Dr.
      Leslie B. Lamport
Microsoft Research
      Computer scientist
      Area
                                Mathematical and Physical Sciences
                            Specialty
                                Computer Sciences
                            Elected
                                    2014
                    Originated key concepts of distributed computing: logical time and timestamps, replicated state machines, atomic objects, sequential consistency, wait-freedom, safety and liveness, and global invariants. Pioneered global snapshots for distributed systems (with Chandy), prophecy variables (with Abadi), and Byzantine fault-tolerance (with Pease and Shostak). The underlying theme was to make a distributed system coherent, so that it is easier for programmers to make it work. Replicated state machines and Paxos consensus algorithm are now the basis for most reliable distributed systems. Showed how to prove a distributed algorithm correct with global invariants (predicates on the entire system state), proved by induction on program steps; most proofs for distributed algorithms are now done this way.

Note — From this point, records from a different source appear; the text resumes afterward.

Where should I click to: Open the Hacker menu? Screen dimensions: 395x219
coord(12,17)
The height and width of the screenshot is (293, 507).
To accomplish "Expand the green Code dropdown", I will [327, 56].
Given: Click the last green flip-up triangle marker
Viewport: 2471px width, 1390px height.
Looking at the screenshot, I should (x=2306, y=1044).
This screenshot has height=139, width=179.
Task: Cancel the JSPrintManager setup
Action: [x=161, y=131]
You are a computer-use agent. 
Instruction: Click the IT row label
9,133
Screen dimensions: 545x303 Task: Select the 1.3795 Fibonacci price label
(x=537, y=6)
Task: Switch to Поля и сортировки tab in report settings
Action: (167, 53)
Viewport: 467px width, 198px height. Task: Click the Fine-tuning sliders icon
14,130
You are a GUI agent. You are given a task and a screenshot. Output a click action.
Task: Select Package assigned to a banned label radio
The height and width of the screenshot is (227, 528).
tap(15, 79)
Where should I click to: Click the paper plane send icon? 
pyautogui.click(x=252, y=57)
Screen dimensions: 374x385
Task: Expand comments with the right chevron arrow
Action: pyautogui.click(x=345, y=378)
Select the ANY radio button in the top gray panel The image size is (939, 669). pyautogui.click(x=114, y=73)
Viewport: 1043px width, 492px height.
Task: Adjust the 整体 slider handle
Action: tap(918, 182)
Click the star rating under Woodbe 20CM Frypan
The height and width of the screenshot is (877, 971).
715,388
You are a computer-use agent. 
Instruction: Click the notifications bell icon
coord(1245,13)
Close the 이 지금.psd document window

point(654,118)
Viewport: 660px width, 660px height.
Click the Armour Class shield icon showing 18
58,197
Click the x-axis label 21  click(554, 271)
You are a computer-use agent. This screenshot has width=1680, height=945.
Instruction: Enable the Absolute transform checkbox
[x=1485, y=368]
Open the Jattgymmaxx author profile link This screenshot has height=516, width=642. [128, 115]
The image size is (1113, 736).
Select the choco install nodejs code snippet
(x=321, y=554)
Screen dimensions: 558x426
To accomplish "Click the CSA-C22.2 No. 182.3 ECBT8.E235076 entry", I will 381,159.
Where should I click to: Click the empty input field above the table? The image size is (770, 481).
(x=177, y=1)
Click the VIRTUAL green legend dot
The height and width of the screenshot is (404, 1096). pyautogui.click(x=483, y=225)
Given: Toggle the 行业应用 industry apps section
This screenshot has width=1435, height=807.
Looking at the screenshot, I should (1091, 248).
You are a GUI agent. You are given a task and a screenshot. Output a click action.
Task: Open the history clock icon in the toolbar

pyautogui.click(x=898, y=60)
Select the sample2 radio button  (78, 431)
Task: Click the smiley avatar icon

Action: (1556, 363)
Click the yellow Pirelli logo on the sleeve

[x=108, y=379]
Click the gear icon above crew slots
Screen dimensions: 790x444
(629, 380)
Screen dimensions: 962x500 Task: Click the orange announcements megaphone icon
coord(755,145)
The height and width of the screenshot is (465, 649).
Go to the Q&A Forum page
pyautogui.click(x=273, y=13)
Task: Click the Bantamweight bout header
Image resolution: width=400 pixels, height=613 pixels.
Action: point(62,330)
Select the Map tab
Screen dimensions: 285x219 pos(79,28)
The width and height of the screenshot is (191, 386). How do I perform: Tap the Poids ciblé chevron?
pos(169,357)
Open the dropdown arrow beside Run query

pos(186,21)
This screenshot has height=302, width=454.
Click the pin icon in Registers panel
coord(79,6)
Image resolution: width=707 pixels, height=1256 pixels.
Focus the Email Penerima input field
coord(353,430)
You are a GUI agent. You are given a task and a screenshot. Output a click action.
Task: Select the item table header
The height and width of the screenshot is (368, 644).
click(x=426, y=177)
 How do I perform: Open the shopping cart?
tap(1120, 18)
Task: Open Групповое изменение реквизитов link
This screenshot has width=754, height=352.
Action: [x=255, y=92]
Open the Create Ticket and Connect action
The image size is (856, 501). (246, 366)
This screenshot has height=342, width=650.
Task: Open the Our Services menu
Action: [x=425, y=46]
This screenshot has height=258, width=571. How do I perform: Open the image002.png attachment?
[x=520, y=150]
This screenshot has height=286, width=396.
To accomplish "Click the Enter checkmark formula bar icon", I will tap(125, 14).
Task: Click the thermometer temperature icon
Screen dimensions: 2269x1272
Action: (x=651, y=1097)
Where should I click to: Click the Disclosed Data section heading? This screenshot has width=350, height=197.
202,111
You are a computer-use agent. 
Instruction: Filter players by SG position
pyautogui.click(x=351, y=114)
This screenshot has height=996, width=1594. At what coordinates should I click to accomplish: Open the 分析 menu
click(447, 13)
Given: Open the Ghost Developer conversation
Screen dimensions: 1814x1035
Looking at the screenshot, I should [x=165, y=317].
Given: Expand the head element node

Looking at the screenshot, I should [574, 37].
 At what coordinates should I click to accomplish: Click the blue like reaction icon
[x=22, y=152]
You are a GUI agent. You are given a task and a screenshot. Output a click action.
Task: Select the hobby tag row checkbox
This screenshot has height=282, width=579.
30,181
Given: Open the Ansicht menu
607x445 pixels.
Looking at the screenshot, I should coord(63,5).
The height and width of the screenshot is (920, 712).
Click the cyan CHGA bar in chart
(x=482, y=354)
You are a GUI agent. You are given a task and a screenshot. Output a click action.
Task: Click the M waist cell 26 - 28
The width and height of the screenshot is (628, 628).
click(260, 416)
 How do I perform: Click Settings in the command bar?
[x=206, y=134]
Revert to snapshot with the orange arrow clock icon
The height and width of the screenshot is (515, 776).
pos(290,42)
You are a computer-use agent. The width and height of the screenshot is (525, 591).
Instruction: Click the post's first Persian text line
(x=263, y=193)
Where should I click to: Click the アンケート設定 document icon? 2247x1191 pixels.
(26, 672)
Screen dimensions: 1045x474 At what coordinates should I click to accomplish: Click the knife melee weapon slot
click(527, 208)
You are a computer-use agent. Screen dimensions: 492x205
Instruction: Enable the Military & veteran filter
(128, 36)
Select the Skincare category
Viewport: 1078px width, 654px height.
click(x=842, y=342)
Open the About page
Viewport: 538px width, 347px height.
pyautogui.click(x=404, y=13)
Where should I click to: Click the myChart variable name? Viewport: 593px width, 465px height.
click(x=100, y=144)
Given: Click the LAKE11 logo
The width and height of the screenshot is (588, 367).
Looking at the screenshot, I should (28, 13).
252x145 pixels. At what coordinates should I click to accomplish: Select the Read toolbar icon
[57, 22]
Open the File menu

Articulated safety and liveness properties, the generalization of partial correctness and total correctness. Today they are so widely used that no one cites Lamport. Developed TLA+ (Temporal Logic of Actions) for modeling and verifying distributed systems (both safety and liveness). These tools work for real systems, both hardware and software. Book, Specifying Systems (2002), teaches engineers how to use them. Lamport's LaTeX overlay on Knuth's TeX is the standard tool for typesetting scientific papers.